The appellee contends that Code § 3-207 does not apply to suits against electric membership corporations because, as indicated previously, Code Ann. § 34B-104 (1) requires that such suits be "brought against any such corporation only in the county where it has its principal office, as specified in its charter." However, we do not perceive the requirement that the suit be "brought" in a particular county to be equivalent to a requirement that the suit be tried there. We thus hold that Code Ann. § 34B-104 (1) does not preclude the trial court from ordering a change of venue in this case.

2. The stockholders of a corporation which is a party to a suit are automatically disqualified from serving as jurors therein because they necessarily have a direct interest in the outcome of the case. See Moore v. Farmers' Mut. Ins. Assn., 107 Ga. 199, 208 (33 SE 65) (1899); Bryan v. Moncrief Furnace Co., 168 Ga. 825 (1), 827-828 (149 SE 193) (1929). See generally Code Ann. § 59-704. Similarly, the stockholders of an insurance company or the policyholders of a mutual insurance company, because of their interest in the assets and earnings of the company, may not serve as jurors in the trial of a case in which the company is exposed to liability. Weatherbee v. Hutcheson, 114 Ga. App. 761 (1) (a) (152 SE2d 715) (1966).

It is clear that the members of an electric membership corporation are in the same position as the stockholders of a *563 corporation or the policyholders of a mutual insurance company as regards their right to share in the net earnings of the business. See Code Ann. § 34B-117, supra. Accordingly, we conclude that the members of an electric membership corporation are disqualified from service as jurors in the trial of a case in which damages are sought from the corporation. Accord, Ozark Border Elec. Co-op. v. Stacy, 348 SW2d 586 (Mo. App. 1961).

The appellee urges that a contrary ruling is called for by Code §§ 59-714 and 59-715, which provide that a resident of a city or county is competent to serve as a juror in a case even though the city or county is a party or otherwise interested in the outcome. However, it does not follow that a similar exception to the rule precluding service by jurors with a stake in the outcome of a case exists for members of electric membership corporations. Indeed, the absence of a similar statute applicable to EMC members would appear to be authority for a conclusion that no such exception exists.

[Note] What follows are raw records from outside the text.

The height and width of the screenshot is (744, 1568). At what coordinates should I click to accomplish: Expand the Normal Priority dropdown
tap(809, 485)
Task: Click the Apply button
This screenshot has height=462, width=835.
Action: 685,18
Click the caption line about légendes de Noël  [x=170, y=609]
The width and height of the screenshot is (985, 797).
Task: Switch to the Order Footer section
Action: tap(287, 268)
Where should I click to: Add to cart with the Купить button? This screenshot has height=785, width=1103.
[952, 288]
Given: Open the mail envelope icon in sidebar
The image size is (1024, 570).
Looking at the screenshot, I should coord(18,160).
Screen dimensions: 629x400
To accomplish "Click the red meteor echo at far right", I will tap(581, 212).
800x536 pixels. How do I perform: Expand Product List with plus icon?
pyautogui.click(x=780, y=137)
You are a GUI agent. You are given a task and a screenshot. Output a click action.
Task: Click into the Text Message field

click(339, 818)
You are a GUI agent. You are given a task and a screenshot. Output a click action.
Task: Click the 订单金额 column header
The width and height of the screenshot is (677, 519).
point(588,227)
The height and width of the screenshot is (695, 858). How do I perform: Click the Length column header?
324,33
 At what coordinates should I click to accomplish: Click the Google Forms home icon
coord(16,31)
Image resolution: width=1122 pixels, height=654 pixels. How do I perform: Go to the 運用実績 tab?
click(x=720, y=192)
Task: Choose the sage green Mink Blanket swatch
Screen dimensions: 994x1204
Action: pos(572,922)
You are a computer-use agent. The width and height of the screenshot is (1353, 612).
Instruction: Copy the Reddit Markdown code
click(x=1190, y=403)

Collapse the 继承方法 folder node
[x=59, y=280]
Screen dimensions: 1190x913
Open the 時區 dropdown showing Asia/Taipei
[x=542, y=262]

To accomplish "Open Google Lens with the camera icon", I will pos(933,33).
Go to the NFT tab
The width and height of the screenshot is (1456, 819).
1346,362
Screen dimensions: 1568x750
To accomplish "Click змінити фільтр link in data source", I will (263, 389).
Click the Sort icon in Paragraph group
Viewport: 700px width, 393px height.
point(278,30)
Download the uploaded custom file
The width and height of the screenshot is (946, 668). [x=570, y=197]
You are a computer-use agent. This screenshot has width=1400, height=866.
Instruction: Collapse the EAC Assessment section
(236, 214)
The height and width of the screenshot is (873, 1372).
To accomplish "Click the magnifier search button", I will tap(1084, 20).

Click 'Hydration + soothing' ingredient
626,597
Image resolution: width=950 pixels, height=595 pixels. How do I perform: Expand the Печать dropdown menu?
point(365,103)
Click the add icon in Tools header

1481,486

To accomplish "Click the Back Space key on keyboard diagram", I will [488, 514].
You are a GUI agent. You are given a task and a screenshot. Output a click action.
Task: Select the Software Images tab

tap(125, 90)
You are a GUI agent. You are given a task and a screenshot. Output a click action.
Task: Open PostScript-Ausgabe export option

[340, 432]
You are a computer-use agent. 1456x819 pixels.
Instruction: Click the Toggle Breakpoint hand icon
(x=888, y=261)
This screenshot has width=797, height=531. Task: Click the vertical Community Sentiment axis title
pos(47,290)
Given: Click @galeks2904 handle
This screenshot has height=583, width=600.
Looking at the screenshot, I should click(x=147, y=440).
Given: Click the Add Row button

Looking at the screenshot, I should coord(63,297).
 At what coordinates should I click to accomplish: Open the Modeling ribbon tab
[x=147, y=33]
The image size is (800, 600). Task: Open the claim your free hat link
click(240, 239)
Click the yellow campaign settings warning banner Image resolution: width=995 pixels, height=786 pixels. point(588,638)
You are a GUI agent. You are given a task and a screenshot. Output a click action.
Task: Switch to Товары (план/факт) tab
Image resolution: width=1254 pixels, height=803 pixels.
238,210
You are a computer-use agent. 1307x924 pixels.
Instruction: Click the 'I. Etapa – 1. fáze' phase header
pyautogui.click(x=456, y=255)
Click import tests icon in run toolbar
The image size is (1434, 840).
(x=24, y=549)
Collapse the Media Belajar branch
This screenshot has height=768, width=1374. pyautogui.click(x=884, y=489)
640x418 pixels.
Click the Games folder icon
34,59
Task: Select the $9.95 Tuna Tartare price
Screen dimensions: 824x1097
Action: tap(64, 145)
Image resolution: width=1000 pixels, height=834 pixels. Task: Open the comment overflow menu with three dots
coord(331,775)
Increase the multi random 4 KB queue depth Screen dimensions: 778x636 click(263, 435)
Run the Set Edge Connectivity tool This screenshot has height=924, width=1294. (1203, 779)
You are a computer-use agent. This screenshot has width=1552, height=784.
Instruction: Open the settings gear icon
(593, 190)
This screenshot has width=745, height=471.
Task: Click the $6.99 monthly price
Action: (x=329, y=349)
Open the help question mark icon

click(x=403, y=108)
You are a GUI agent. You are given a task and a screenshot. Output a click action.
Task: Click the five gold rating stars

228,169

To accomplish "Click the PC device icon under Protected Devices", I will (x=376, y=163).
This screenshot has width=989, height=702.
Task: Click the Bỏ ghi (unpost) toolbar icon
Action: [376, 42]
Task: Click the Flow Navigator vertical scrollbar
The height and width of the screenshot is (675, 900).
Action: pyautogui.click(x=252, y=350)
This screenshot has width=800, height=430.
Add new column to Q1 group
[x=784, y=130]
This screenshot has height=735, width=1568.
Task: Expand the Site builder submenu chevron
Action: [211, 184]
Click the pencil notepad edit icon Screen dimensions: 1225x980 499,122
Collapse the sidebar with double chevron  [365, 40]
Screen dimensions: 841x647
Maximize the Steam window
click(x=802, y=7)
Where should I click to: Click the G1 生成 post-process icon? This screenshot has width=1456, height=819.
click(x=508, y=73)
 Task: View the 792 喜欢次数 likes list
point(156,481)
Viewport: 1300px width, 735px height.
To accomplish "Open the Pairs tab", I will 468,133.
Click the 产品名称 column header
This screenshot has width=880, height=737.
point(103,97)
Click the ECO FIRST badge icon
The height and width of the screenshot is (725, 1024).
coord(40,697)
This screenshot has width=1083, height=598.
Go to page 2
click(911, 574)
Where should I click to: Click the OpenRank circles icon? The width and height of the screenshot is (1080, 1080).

3. As indicated previously, the decision to order a change in venue in a civil case is committed to the sound discretion of the trial court. We cannot say as a matter of law, on the basis of the record before us at this time, whether a qualified jury can or cannot be chosen for among the 15 percent of the population of Forsyth County who are neither members of the appellee nor closely related to its members. Therefore, we cannot determine at this point whether a change in venue is required or not required. Since the trial court has not yet exercised its discretion on the issue, the order denying the motion is vacated and the case is remanded for further proceedings consistent with this decision. See generally Watson v. Elberton-Elbert County Hosp. Auth., 229 Ga. 26, 27 (189 SE2d 66) (1972); Unnever v. Stephens, 142 Ga. App. 787 (2) (236 SE2d 886) (1977).

Judgment vacated and case remanded. Deen, P. J., and Carley, J., concur.